» Records for the exercise:
BEGIN
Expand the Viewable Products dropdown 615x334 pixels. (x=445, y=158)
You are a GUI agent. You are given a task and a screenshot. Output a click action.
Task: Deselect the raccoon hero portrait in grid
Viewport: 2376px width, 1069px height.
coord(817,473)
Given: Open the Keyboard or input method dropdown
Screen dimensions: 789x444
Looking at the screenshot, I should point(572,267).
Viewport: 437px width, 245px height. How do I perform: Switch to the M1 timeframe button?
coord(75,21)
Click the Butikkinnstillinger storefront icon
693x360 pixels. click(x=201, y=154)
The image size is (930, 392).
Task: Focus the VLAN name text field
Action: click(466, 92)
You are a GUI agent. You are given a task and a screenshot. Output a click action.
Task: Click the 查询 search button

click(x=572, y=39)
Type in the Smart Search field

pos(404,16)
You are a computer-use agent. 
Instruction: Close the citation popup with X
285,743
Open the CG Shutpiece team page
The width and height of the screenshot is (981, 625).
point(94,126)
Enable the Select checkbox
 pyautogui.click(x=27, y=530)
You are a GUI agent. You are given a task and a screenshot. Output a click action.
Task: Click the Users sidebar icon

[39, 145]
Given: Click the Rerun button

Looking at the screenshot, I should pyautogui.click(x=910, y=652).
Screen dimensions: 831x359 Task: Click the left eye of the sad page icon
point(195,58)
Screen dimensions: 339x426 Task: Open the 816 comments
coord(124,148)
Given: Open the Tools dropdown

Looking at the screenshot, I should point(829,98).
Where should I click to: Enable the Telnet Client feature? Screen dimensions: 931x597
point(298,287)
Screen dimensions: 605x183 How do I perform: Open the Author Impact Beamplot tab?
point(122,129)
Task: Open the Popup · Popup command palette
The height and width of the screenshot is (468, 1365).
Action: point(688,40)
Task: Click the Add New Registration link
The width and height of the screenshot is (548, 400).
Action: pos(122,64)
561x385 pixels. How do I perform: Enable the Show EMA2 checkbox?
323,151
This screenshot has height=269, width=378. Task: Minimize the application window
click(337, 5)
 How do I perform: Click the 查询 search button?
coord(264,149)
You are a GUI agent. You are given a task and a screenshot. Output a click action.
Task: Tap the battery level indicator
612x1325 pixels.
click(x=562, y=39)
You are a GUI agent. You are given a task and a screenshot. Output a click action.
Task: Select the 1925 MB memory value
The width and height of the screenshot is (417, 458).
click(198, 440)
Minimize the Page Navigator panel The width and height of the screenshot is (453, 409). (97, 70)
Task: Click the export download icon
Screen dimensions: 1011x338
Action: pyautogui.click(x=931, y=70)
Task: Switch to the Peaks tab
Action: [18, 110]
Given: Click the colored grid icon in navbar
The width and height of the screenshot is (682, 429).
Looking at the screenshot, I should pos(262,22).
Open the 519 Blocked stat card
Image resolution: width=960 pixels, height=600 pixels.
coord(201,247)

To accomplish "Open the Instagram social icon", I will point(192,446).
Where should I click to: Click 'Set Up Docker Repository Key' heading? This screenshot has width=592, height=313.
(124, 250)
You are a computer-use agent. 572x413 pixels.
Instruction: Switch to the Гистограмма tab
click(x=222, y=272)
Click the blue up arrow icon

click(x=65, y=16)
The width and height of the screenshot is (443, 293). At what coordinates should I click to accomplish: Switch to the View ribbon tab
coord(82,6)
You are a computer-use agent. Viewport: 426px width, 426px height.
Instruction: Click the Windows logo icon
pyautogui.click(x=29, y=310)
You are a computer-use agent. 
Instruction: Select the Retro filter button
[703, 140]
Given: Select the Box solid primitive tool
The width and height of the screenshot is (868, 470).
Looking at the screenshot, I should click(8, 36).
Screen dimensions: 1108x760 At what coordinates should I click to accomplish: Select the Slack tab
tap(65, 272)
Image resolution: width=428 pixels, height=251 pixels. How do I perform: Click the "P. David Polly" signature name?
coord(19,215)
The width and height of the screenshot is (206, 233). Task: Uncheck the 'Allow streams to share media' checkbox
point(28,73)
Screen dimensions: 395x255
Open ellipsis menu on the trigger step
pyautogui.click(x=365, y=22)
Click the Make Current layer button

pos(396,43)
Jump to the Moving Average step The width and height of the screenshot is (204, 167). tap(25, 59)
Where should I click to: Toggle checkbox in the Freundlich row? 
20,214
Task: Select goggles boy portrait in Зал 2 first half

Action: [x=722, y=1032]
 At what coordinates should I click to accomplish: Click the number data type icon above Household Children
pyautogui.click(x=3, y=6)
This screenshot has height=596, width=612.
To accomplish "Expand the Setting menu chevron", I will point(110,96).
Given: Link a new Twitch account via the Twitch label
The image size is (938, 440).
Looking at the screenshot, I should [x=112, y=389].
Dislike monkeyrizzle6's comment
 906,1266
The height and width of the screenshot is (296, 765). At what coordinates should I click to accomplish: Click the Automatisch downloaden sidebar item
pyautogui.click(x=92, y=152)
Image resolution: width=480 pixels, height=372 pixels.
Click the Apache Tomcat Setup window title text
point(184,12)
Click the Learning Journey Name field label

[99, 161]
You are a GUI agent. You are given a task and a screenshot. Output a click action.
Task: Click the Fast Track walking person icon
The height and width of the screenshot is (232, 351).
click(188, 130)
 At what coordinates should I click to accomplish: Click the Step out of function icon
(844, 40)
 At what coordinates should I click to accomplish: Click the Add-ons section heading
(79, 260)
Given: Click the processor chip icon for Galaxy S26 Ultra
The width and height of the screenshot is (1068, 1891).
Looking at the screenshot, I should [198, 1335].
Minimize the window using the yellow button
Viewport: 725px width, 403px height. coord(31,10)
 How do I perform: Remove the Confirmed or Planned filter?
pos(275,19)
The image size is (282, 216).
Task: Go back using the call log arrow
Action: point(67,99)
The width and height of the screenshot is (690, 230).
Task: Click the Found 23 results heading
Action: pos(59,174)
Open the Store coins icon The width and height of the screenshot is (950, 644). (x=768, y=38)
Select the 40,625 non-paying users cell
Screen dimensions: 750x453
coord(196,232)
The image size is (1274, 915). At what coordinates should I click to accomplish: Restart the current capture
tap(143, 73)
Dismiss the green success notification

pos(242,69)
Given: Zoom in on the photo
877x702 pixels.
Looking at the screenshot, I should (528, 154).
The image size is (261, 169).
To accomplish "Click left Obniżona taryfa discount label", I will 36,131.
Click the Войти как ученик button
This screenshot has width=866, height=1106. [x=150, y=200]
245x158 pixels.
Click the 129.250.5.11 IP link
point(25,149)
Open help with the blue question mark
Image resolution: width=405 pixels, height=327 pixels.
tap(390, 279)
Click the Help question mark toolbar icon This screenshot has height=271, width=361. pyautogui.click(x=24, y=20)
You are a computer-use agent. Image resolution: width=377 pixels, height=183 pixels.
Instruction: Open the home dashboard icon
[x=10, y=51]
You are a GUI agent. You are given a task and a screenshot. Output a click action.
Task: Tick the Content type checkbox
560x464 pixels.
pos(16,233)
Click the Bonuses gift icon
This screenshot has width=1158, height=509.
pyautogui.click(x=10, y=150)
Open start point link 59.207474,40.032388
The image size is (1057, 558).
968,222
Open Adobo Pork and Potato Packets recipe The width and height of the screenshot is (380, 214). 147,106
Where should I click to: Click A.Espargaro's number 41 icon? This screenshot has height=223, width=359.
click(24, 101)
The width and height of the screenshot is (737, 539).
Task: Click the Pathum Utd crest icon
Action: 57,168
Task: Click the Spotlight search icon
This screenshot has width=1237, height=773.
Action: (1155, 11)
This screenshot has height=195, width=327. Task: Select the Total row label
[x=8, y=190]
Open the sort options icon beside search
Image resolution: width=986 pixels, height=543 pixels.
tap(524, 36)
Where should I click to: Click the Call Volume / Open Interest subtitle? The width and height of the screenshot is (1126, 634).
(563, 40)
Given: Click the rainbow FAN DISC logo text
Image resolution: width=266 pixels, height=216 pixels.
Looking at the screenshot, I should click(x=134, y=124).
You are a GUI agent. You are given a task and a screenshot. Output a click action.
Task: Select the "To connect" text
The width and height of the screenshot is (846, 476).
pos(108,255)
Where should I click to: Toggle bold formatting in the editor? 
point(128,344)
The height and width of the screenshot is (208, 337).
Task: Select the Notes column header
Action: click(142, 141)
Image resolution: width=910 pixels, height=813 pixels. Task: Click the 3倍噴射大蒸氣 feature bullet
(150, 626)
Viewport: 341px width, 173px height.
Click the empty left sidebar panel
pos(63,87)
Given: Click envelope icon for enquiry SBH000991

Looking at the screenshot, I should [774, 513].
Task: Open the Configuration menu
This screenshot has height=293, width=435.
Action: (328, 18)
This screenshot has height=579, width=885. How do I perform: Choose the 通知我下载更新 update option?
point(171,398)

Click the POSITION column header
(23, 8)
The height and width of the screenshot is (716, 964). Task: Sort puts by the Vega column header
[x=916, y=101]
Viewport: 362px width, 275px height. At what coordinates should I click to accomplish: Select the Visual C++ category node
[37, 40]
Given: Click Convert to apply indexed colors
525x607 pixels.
END
» Work to be completed: Retype exactly. Start at the line with "Click the POSITION column header" and stop at the last line of the data.

» Answer area:
Click the POSITION column header
(23, 8)
The height and width of the screenshot is (716, 964). Task: Sort puts by the Vega column header
[x=916, y=101]
Viewport: 362px width, 275px height. At what coordinates should I click to accomplish: Select the Visual C++ category node
[37, 40]
Given: Click Convert to apply indexed colors
525x607 pixels.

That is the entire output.